WATERBURY — Connecticut’s Jewish farming tradition will be highlighted in the 11th annual Frederick G. Mason Lecture at the Mattatuck Museum on Thursday, October 26, from 7 to 8:30 pm.

The featured speaker will be Kenneth Lobo, PhD, a professor of American Jewish history at Hunter College, New York, who grew up Jewish on a chicken farm in Lisbon 50 years ago.

Dr Libo says that people in New York had little knowledge about Jewish farmers at that time, and the same attitudes exist even though Connecticut Jewish farmers and their families are credited with establishing the first farmer’s credit union in the United States, with introducing large-scale use of scientifically designed chicken coops, with building four synagogues in Lisbon, Chesterfield, Colchester and Ellington, and with introducing a new industry to Connecticut — summer boarders.
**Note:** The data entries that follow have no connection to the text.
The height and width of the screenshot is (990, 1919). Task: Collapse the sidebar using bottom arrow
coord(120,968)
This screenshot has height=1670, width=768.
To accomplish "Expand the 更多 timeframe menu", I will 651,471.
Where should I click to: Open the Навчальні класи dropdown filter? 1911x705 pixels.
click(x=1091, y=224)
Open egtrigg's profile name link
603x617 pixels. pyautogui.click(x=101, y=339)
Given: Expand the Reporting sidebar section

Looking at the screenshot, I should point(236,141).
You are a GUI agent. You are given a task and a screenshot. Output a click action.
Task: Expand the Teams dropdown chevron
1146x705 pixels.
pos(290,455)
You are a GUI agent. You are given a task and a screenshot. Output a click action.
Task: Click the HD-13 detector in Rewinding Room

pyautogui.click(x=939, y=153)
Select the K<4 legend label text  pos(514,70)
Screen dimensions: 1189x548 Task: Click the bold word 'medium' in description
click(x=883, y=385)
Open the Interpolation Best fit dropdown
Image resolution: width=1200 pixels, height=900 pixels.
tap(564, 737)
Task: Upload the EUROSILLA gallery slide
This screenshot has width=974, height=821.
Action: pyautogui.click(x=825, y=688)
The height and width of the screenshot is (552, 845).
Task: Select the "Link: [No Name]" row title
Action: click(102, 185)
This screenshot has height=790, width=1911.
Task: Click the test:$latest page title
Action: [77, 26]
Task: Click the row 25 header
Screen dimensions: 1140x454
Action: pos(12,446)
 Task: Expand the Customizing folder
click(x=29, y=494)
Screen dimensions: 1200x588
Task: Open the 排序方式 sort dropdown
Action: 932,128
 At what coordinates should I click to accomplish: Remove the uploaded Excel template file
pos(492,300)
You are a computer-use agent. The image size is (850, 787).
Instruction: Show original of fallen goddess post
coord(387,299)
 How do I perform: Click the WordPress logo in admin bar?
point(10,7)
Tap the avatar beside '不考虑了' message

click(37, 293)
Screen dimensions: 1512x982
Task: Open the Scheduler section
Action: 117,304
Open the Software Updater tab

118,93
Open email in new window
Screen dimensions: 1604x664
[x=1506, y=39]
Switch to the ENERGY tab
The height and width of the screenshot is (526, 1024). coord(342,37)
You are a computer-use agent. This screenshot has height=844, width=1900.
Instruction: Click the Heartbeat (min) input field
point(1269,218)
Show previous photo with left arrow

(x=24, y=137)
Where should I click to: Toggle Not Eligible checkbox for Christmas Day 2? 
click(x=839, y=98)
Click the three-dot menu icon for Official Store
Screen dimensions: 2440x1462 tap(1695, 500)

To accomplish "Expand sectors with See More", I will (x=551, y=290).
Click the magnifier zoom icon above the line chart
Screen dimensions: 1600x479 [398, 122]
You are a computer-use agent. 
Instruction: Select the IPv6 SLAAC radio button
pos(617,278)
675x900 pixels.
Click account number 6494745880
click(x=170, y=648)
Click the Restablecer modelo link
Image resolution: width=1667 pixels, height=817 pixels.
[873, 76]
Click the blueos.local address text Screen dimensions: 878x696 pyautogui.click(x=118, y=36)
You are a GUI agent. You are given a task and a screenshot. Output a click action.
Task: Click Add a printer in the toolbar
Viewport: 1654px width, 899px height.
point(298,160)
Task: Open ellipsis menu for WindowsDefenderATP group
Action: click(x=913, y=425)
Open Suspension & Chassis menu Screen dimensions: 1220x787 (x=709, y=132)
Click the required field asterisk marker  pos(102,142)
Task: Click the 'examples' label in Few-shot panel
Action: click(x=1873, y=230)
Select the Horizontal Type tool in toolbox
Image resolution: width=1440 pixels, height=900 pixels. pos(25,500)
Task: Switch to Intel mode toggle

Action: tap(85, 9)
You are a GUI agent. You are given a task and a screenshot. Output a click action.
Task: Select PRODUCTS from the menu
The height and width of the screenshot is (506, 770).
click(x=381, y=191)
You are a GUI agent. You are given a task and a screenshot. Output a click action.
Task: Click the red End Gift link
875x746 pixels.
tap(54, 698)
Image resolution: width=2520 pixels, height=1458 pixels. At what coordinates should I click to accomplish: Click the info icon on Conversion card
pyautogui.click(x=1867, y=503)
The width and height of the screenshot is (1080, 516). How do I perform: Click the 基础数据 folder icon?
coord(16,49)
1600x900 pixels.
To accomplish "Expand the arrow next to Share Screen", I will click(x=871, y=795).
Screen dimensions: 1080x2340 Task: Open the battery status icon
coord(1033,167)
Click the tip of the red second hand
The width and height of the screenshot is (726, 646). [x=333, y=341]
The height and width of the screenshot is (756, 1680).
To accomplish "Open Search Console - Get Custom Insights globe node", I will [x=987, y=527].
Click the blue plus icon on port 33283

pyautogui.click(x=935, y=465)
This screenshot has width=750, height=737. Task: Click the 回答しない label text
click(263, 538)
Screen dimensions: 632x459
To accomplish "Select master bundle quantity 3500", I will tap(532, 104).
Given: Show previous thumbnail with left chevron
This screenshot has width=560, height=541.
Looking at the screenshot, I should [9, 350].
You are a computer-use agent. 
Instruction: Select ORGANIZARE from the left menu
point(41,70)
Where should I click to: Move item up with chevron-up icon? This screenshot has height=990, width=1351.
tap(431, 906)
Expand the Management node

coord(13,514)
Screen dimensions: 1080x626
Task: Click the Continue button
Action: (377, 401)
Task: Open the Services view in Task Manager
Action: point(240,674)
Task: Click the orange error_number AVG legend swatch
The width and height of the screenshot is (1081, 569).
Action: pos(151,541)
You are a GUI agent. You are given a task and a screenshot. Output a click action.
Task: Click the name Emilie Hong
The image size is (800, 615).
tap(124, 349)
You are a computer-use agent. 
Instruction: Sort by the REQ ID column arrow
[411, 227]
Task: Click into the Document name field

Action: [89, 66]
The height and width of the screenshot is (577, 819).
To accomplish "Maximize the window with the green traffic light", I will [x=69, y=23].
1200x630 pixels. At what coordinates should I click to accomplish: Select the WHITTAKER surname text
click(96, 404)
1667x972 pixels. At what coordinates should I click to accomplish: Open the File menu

His talk is based on his background as a chicken farmer’s son, as well as on scores of interviews he has conducted, listened to and read transcripts of for an updated history of Connecticut Jewish farm families in the journal Connecticut Jewish History. He will also refer frequently to recollections of Waterbury-area natives Vera Roosin Robin, Clayton Blick, Harry Rubenstein, and Abe and Selma Raskin. Their memoirs comprise part of the Mattatuck Museum’s rich oral history collection.

The lecture is free, but preregistration is suggested at 203-753-0381, extension 10. The Mattatuck Museum Arts and History Center is at 144 West Main Street.